▶ _Text shown_:
DC3920.pdf -- Converted by SEC Publisher 4.2, created by BCL Technologies Inc., for SEC Filing

UNITED STATES

SECURITIES AND EXCHANGE COMMISSION

Washington, DC 20549

FORM 8-K

CURRENT REPORT

Pursuant to Section 13 or 15(d) of the Securities Exchange Act of 1934

Date of Report (Date of earliest event reported): March 13, 2008

EVERCORE PARTNERS INC.

(Exact name of registrant as specified in its charter)

Delaware    001-32975    20-4748747 
(State or other jurisdiction    (Commission    (IRS Employer 
       of incorporation)    File Number)    Identification No.) 
 
 
 
55 East 52nd Street, 43rd Floor         
New York, New York        10055 
(Address of principal executive offices)        (Zip Code) 
 
(212) 857-3100
(Registrant’s telephone number, including area code)
 
NOT APPLICABLE
(Former name or former address, if changed since last report)

     Check the appropriate box below if the Form 8-K filing is intended to simultaneously satisfy the filing obligation of the registrant under any of the following provisions (see General Instruction A.2. below):

027329-0025-02872-NY02.2653330.1


Item 3.02. Unregistered Sales of Equity Securities

     (a) In connection with the acquisition of all of the outstanding share capital of Braveheart Financial Services Limited (“Braveheart”), pursuant to the sale and purchase agreement, dated July 31, 2006, by and among the Evercore Partners Inc. (the “Company”), Bernard J. Taylor and Julian P. Oakley (the “Purchase Agreement”), as amended by the Closing Agreement, dated December 19, 2006 by and among Bernard J. Taylor, Julian P. Oakley and the Company (the “Closing Agreement”), an additional aggregate of 590,607 shares of the Company’s Class A Common Stock were available for issuance to Mr. Taylor and Mr. Oakley as additional consideration for the ordinary shares of Braveheart at any time prior to the seventh anniversary of the Closing Agreement based on the Company’s assessment of the success and anticipated future performance of the Braveheart business following the closing of the acquisition. As previously disclosed, on April 5, 2007, in accordance with the Purchase Agreement and the Closing Agreement, the Company issued Bernard J. Taylor, who became an executive officer of the Company in connection with the Company’s acquisition of Braveheart, and Julian P. Oakley 127,000 and 32,000 shares of Class A Common Stock of the Company, respectively, as additional consideration for the acquisition of Braveheart. The shares were issued under the exemption from registration provided in Section 4(2) of the Securities Act on the basis that the issuance did not involve any public offering.

▶ _Rows_:
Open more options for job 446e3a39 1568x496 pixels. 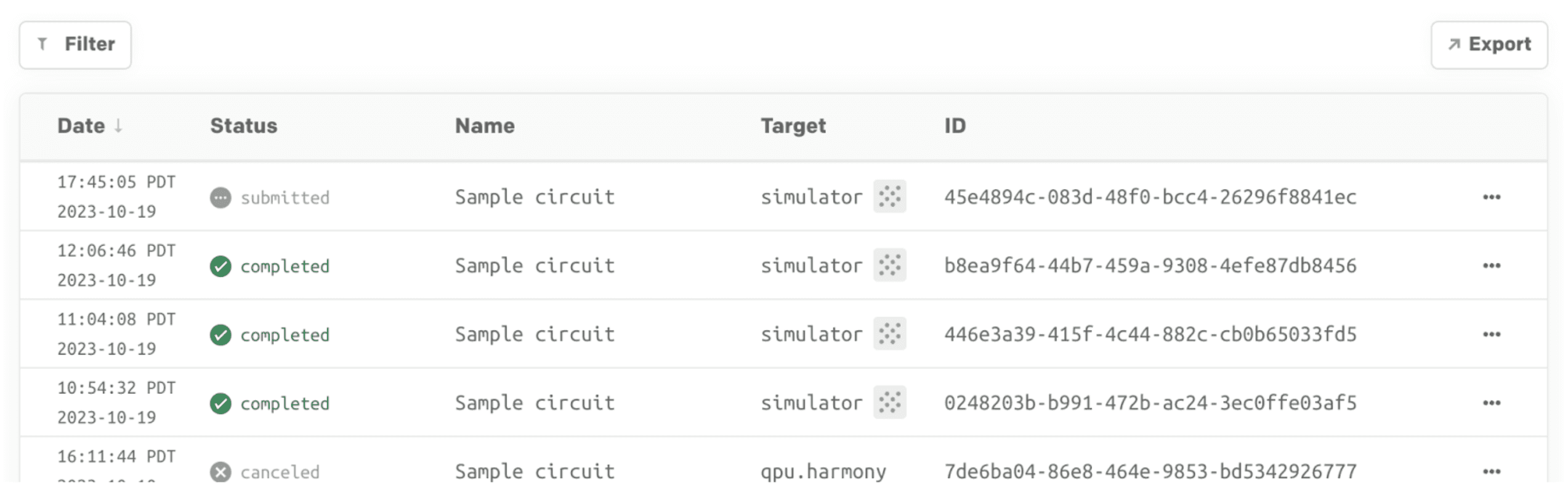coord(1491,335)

* * *

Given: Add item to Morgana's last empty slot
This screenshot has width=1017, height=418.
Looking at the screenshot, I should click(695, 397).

▶ _Tasks to complete_:
**1)** Translate this sentence from the Form 8-K into Spanish: "The shares were issued under the exemption from registration provided in Section 4(2) of the Securities Act on the basis that the issuance did not involve any public offering."
**2)** Write what comes next in the Form 8-K, picking up after its last sentence.

▶ _Results for each task_:
**1)** Las acciones se emitieron al amparo de la exención de registro prevista en la Sección 4(2) de la Ley de Valores, sobre la base de que la emisión no implicó ninguna oferta pública.

**2)**
     On March 13, 2008, in accordance with the Purchase Agreement and the Closing Agreement, the Company issued Bernard J. Taylor and Julian P. Oakley 344,186 and 87,421 shares of Class A Common Stock of the Company, respectively, as additional consideration after considering and assessing the success and anticipated future performance of the Braveheart business since the closing of the acquisition of Braveheart. The shares were issued under the exemption from registration provided in Section 4(2) of the Securities Act on the basis that the issuance did not involve any public offering. This issuance of shares represents the final payment of shares of Class A Common Stock payable by the Company in connection with the acquisition of Braveheart under the Purchase Agreement.

027329-0025-02872-NY02.2653330.1


SIGNATURES

     Pursuant to the requirements of the Securities Exchange Act of 1934, the registrant has duly caused this report to be signed on its behalf by the undersigned hereunto duly authorized.

    EVERCORE PARTNERS INC.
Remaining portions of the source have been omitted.